In early April, during lockdown, mobility was nearly 28 percent lower than it was the previous April.

Unfortunately, the kind of clarity we had back then — stay home or else! — is gone forever, replaced by a cacophony of conflicting, politicized messages on everything from masks to fatalities to vaccination. Experts who study the psychology of decision making say this is precisely the sort of environment where individual judgment will fail us — and where, in the absence of a broader systemic response, the coronavirus will continue to thrive.

“Americans’ disgust should be aimed at governments and institutions, not at one another,” Tess Wilkinson-Ryan, a professor of law and psychology at the University of Pennsylvania, recently wrote in the Atlantic. “During a disease outbreak, vague guidance and ambivalent behavioral norms will lead to thoroughly flawed thinking. If a business is open but you would be foolish to visit it, that is a failure of leadership.” 

Ultimately, Americans will probably never accept another national lockdown.
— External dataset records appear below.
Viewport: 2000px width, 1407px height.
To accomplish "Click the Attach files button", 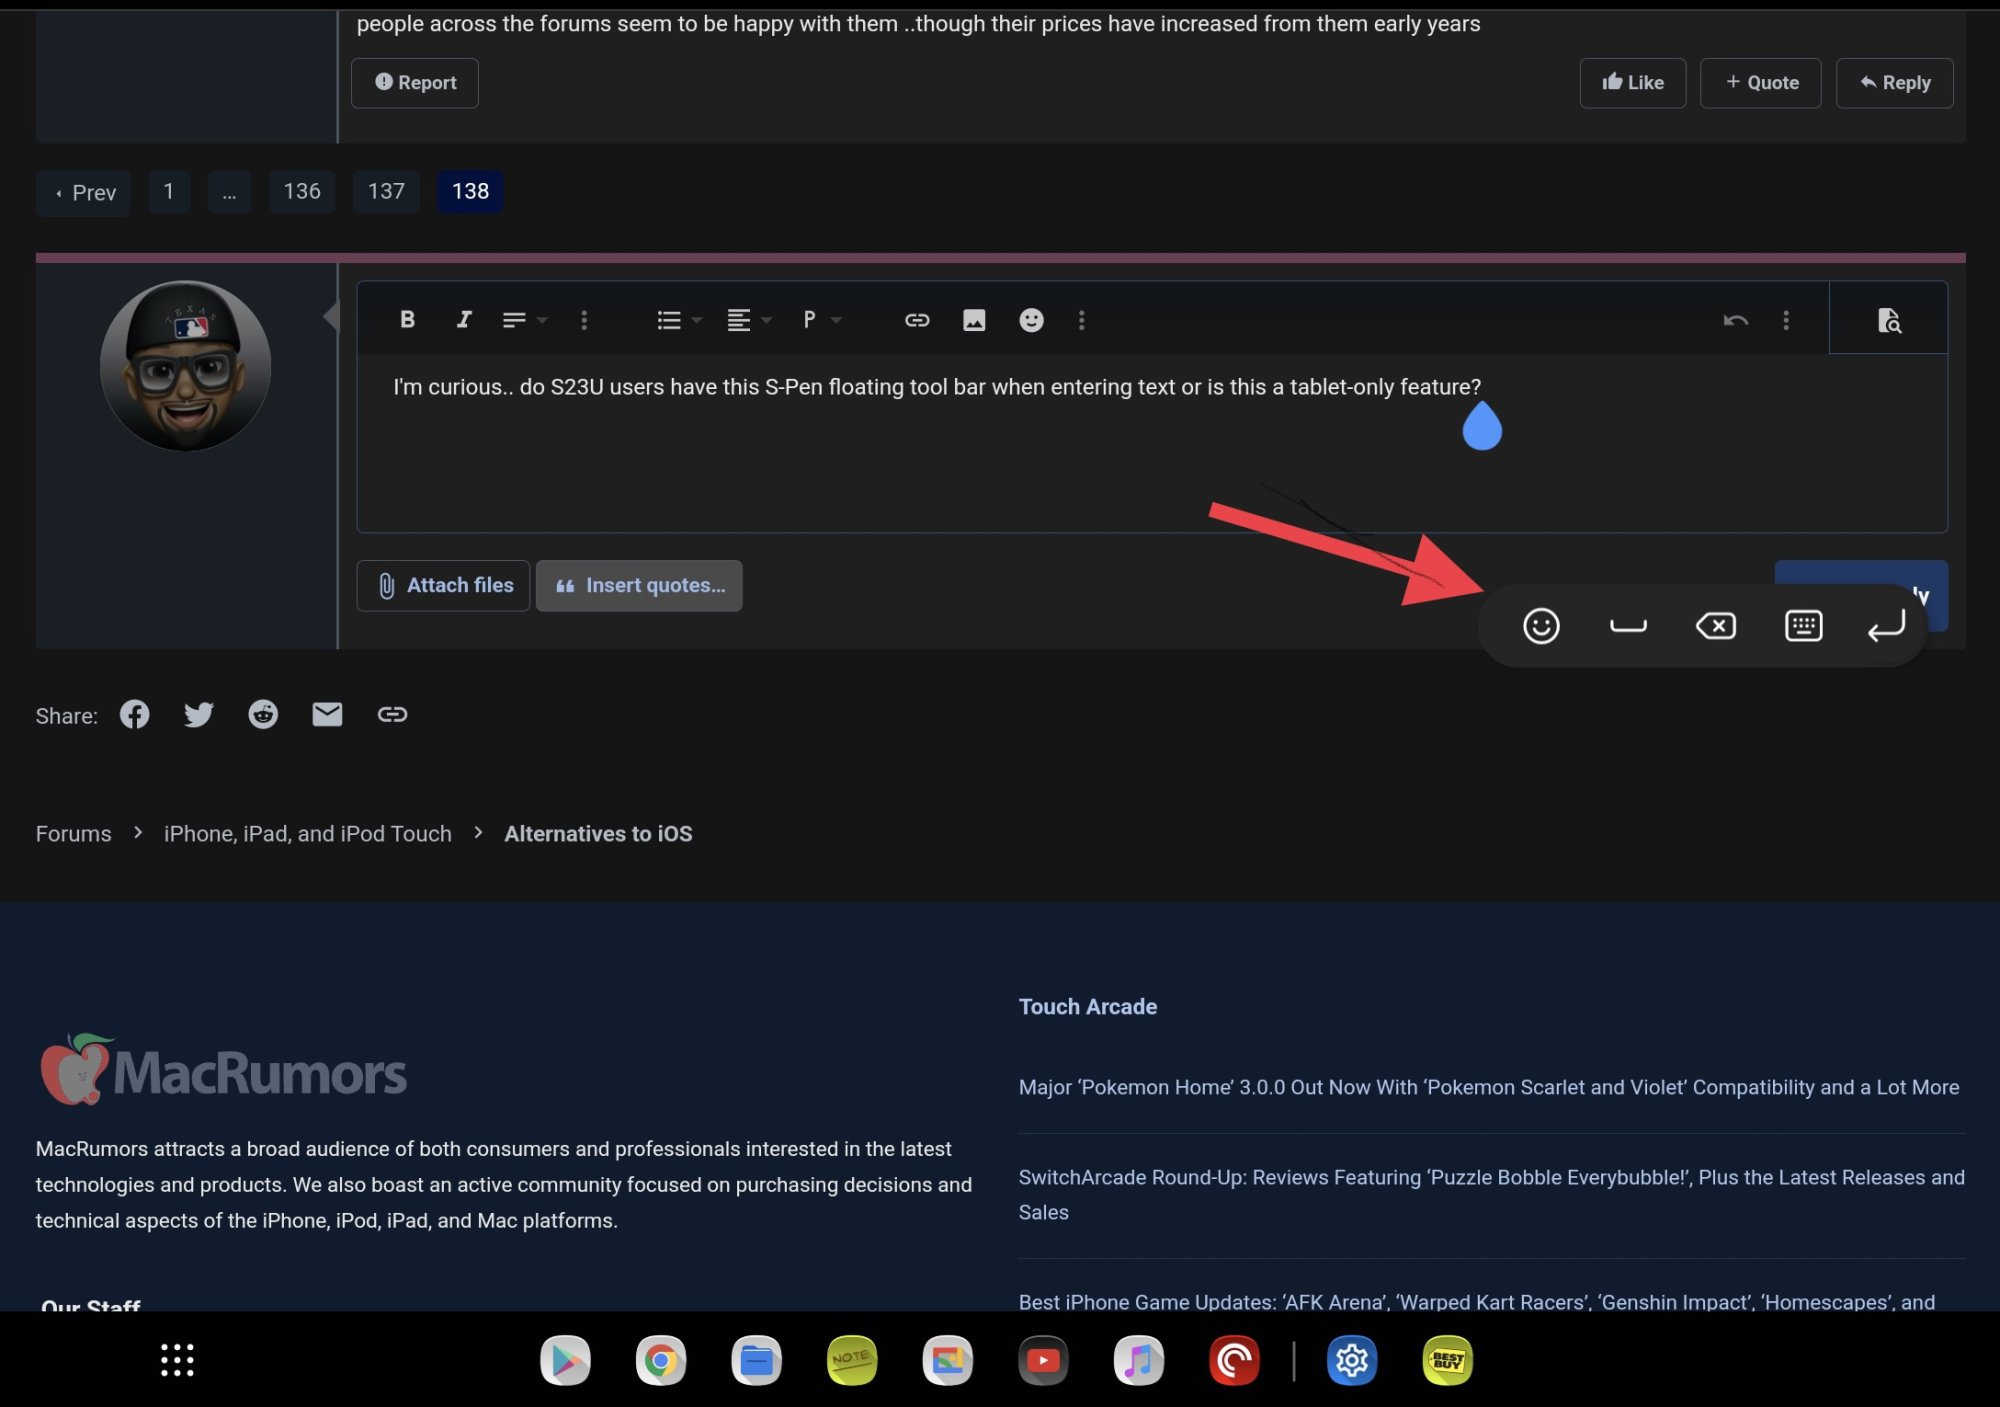I will [443, 585].
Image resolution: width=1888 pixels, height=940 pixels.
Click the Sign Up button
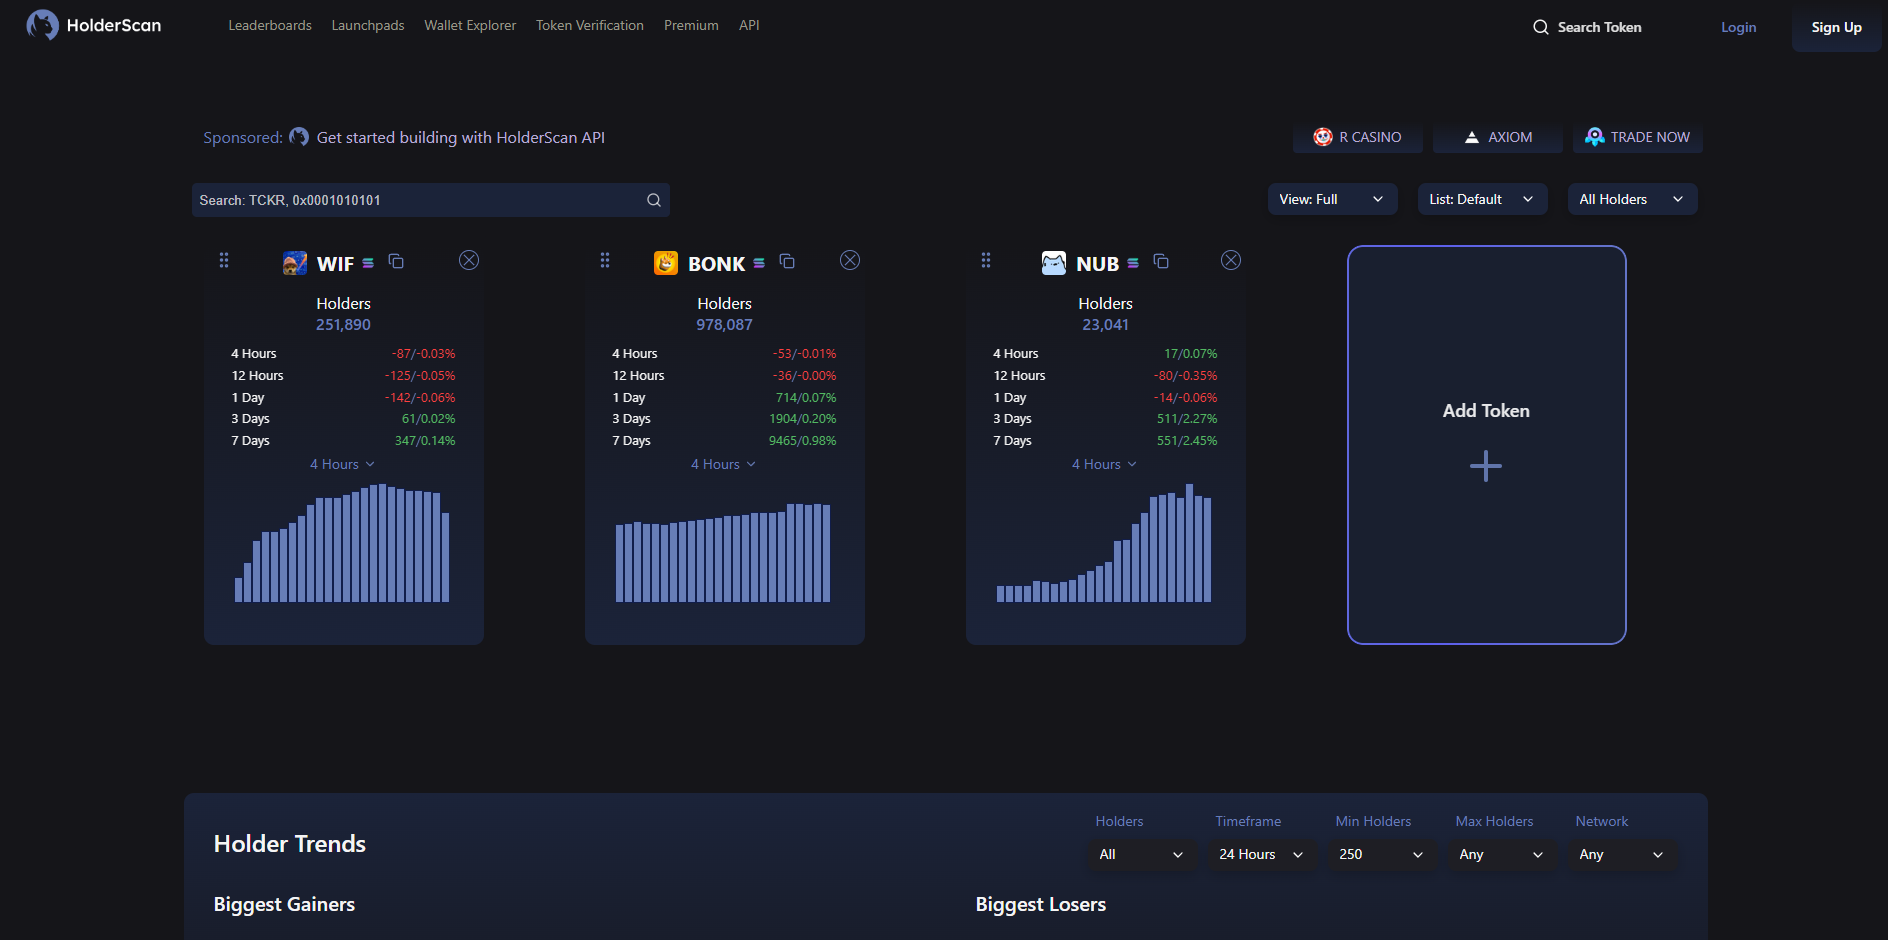[1836, 27]
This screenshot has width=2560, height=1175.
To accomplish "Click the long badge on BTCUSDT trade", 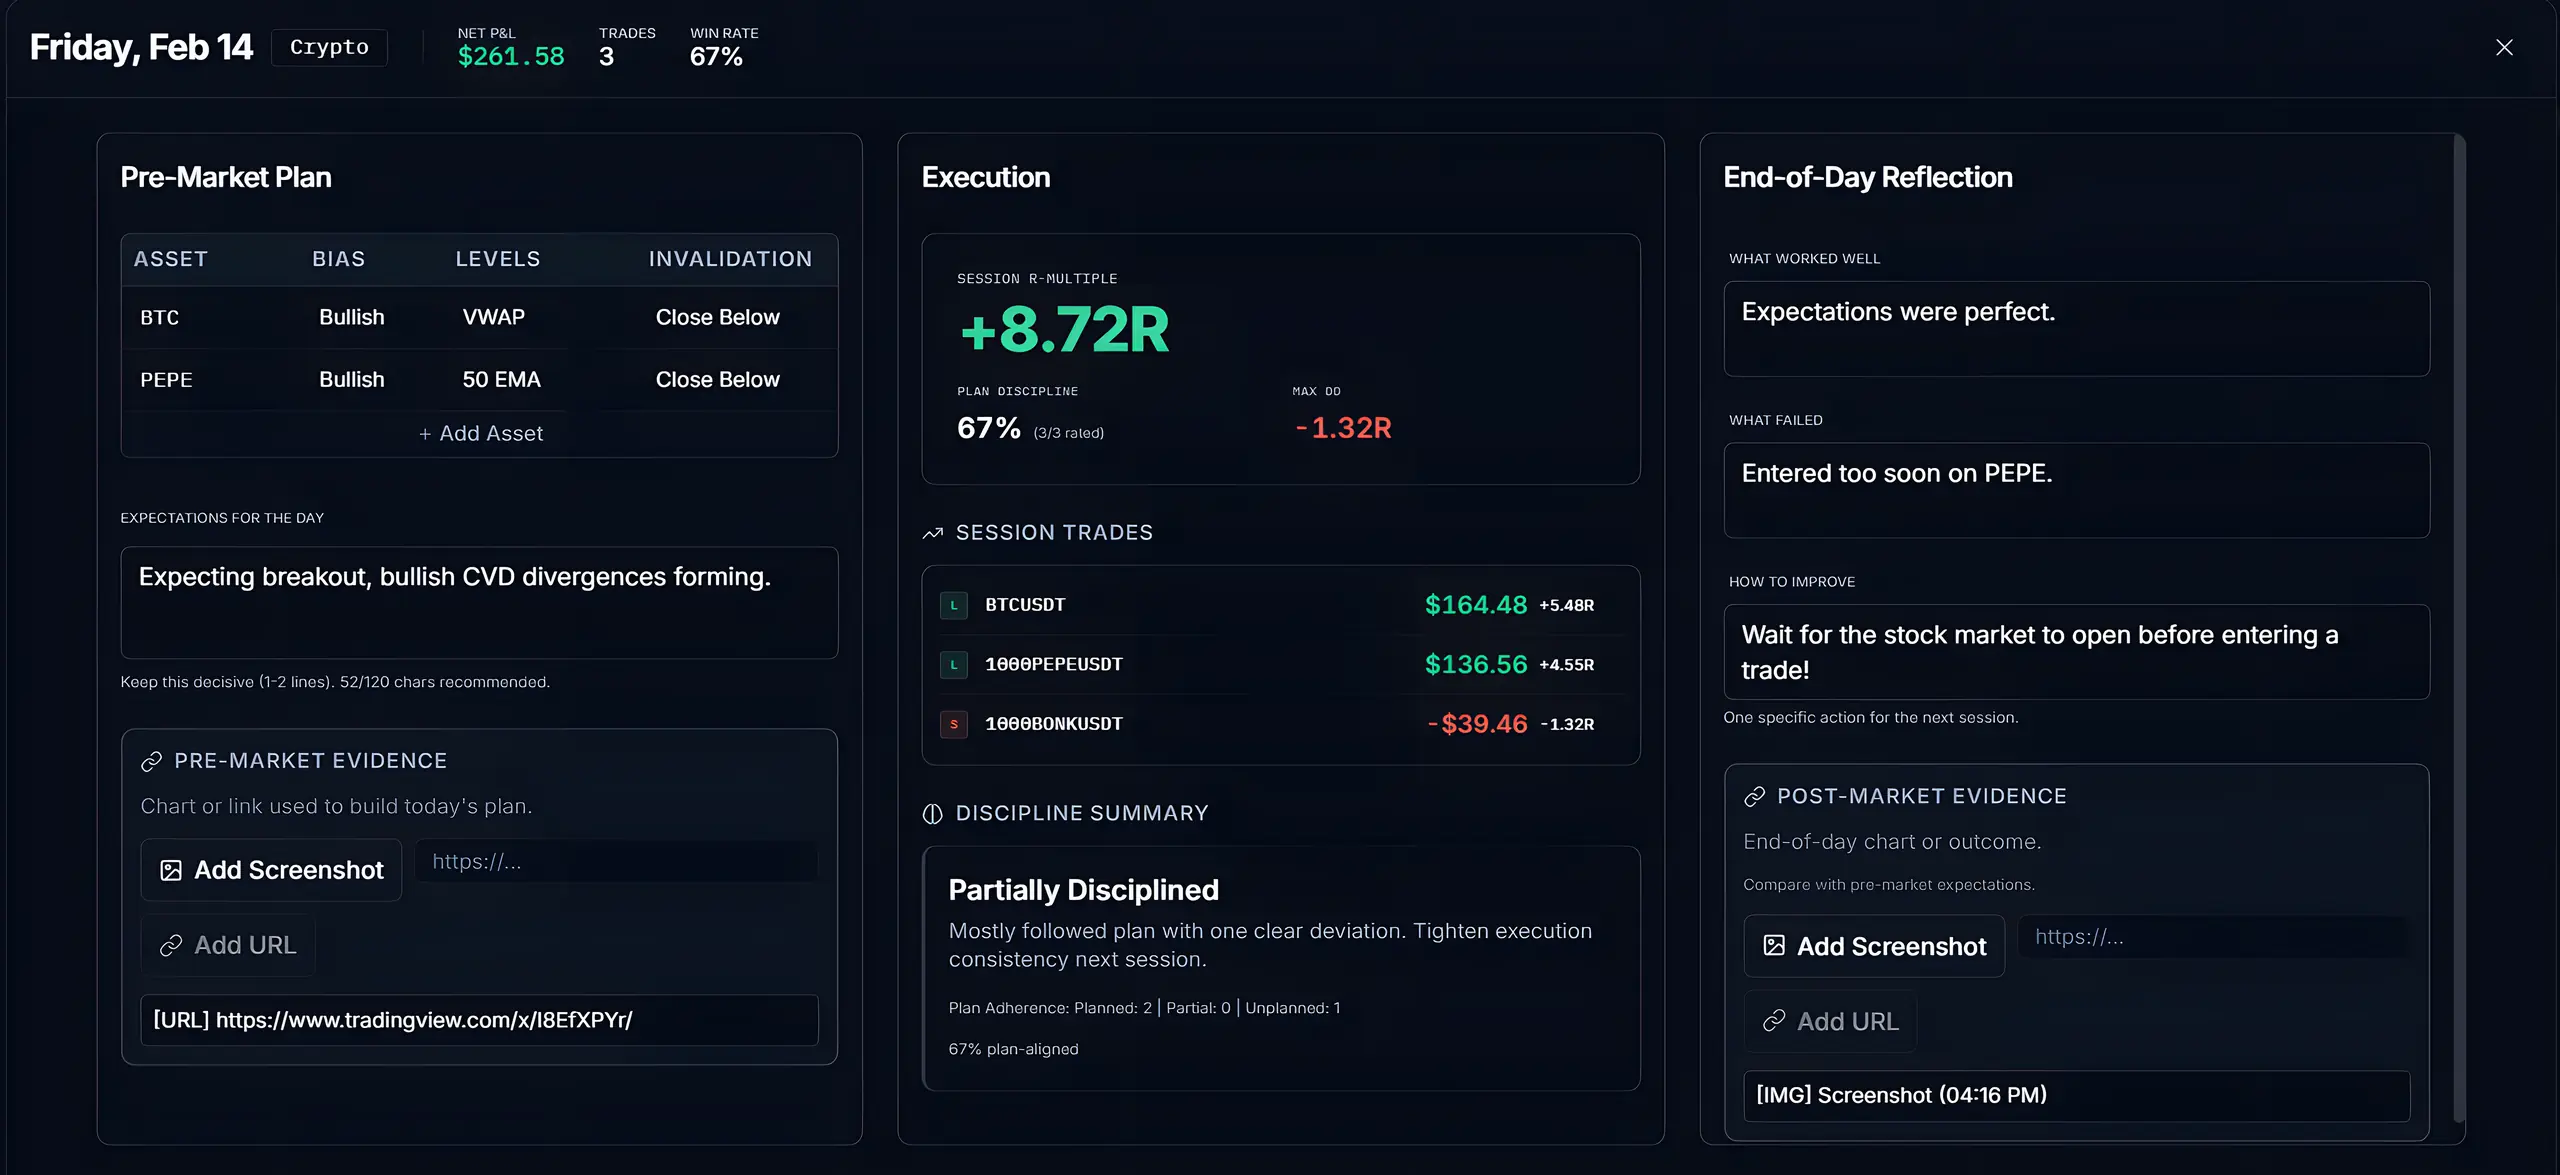I will click(x=954, y=605).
But all the evidence from the rest of the world suggests they’re unlikely to stop the spread simply by fending for themselves. In California, Gov. Gavin Newsom pressured Imperial County to reimpose its stay-at-home order last week after the area’s positivity rate soared to more than 20 percent. Other governors might soon have to follow suit.  

Donald G. McNeil Jr., the lead coronavirus reporter for the New York Times, put it succinctly Monday. 

“We are doing the dance in, dance out of various forms of lockdown,” McNeil explained on the podcast “The Daily.” “But we need to get to the point where we’re all basically dancing to the same music — where all governors accept the notion that when they have a problem that is getting out of control in their state, they react quickly. And if they do that they will save lives of their own citizens. 

“We need to arrive at [a] common understanding,” he concluded. “We don’t all have to move in lockstep as a nation. But at the crucial moments we need to take similar steps to save lives.”